Stored items:
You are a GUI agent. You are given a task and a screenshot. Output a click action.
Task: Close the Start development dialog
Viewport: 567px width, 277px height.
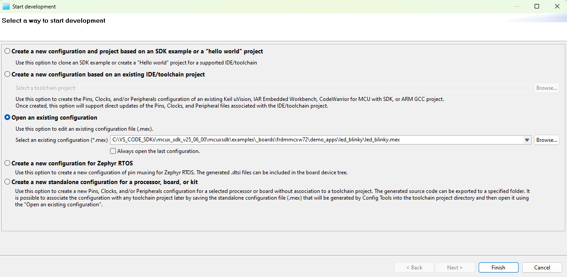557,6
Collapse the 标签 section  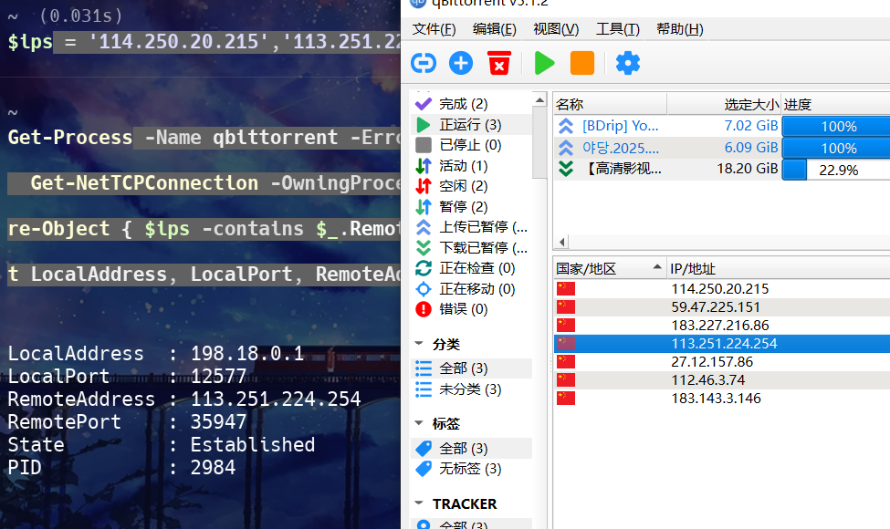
==
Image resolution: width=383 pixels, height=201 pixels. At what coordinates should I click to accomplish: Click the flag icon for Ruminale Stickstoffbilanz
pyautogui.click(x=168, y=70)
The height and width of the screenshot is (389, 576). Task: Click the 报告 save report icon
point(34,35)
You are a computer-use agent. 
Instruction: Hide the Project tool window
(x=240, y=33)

Exercise aim:
From the data above, return only the lines starting at the line that holds "You are a GUI" and ending at the line that holds "Collapse the 标签 section", word for word and without pictures.

Your response:
You are a GUI agent. You are given a task and a screenshot. Output a click action.
Task: Close the Start development dialog
Viewport: 567px width, 277px height.
557,6
Collapse the 标签 section  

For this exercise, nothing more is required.